Report the number of lines in the data below where the string "moda" shows up, and only that number.

[Collected data entries]
Content starts

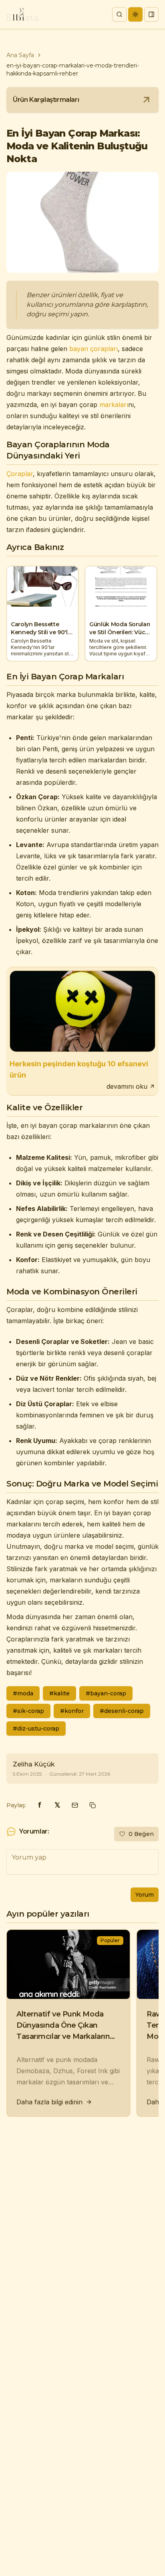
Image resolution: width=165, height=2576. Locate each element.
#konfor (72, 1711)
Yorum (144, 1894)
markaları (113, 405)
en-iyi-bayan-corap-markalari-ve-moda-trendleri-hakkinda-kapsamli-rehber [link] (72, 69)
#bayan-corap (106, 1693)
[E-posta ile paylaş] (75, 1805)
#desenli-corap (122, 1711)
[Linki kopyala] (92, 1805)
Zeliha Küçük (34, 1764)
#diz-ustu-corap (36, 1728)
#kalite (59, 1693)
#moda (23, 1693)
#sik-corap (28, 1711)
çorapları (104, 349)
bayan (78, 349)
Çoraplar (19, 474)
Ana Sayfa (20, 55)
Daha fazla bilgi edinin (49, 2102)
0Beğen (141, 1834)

Content ends

RESPONSE: 2